Pour être franche avec vous, la réponse est… pas vraiment. “Thanks for the venom” est intéressante mais manque d’un soupçon de pep’s. On monte d’un cran avec “Desire”, et on fini par sautiller comme des idiots sur “Too much to handle”. Malheureusement le soufflé retombe à l’écoute de “Lonesome George” qui vous fera vous sentir comme le célèbre “poor lonesome cowboy” paumé en plein désert… Avec un début accoustique à la guitare, les autres instrus s’invitent vers le milieu de la chanson tout en restant plutôt lente. “So It Goes”, plus énergique, vous redonnera la pêche tout comme “Pure emotion”. Pendant cette 9e chanson de l’album, vous serez descendus de Jolly Jumper pour vous retrouver derrière Menno Versteeg pendant ses “oouuuuh la la la”. Ne laissez pas partir votre canasson, il faudra remonter dessus pour la fin de l’album… “Fesno chunk” avec ses 6”06 minutes est un titre assez étonnant. Je vous conseille de passer directement à 1 min 30. Si vous aimez les airs de basse, il y en a quelques passages sympa, c’est d’ailleurs une des seules chansons dans laquelle on entend un peu plus Dean Baxter que Jake Boyd. Si vous avez réussi à passer ces 6 minutes sans vous endormir, vient maintenant “Pick me up”, dernière chanson. De nouveau un titre de plus de 6 minutes comprenant un peu moins de 3 minutes de bruits… On dirait presque que les quatre musiciens se sont cassés du studio en laissant tout en plan derrière eux.

Une fin d’album un peu décevante qui laisse un peu sur sa faim.

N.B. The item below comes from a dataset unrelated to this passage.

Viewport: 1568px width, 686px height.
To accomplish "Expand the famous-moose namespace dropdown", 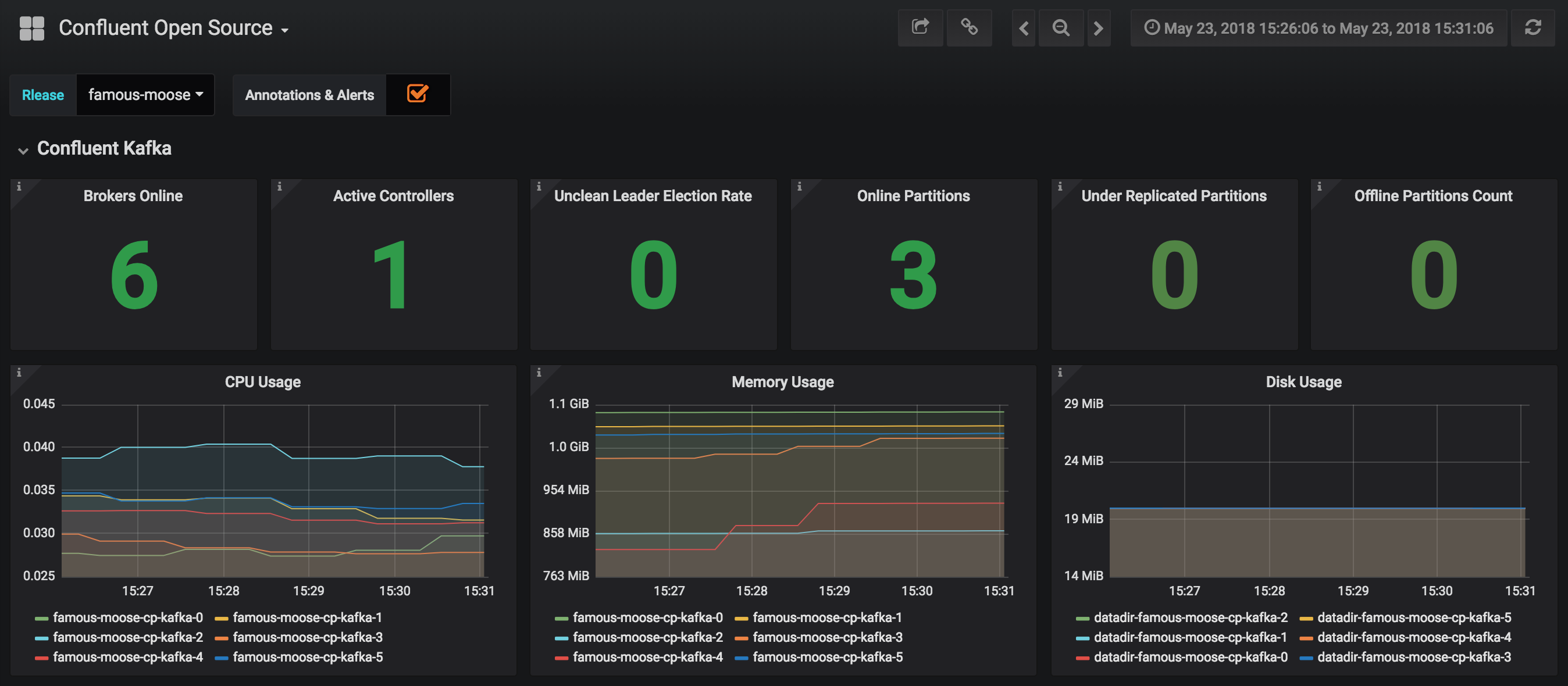I will tap(145, 93).
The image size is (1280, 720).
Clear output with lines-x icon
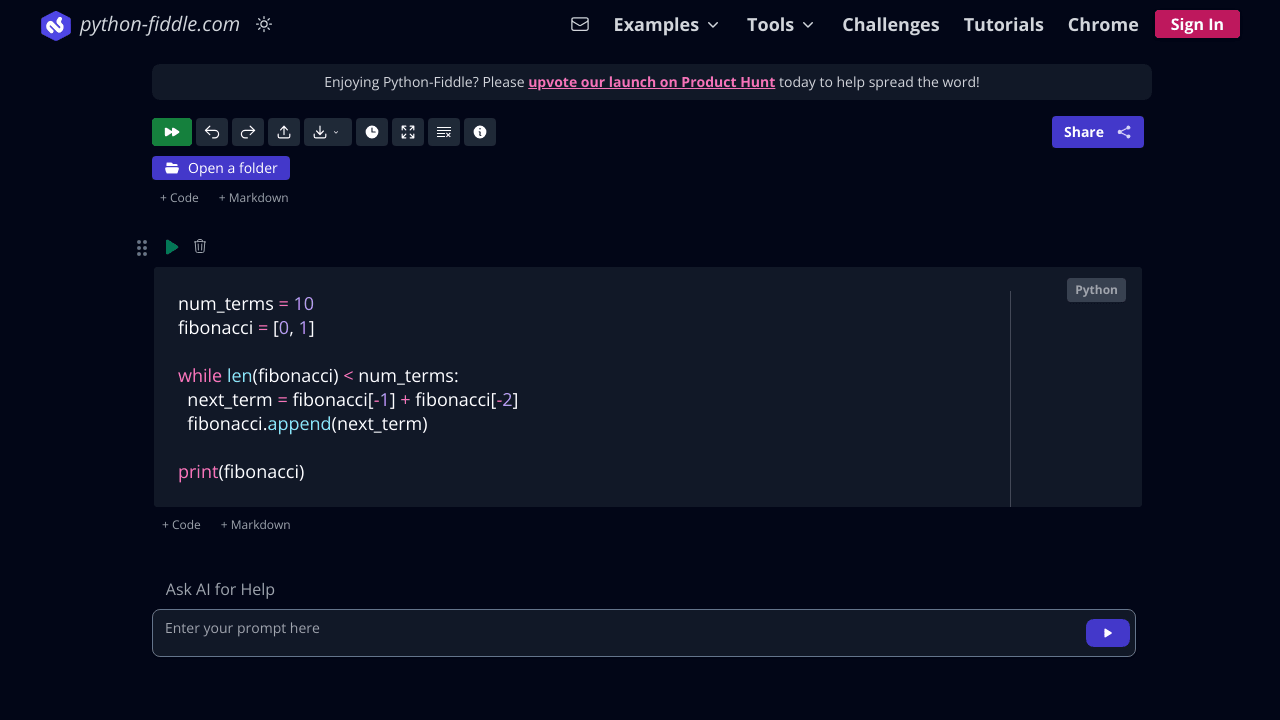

WHITE PAINT est un album en dents de scie avec, malheureusement, aucune chanson qui sort réellement du lot d’un point de vue auditif. Retenez tout de même que le groupe semble avoir gagné en maturité et que leurs chansons ont toujours une forte signification (“So it goes” étant par exemple un hommage pour l’engagement du grand-père du leader lors de la seconde guerre mondiale).

Même si je ne lui ai pas trouvé la fraîcheur de RECORD IN A BAG, WHITE PAINT vaut tout de même le coup d’être écouté, en shuffle et en ayant pris soin de choisir vos chansons selon votre humeur du moment.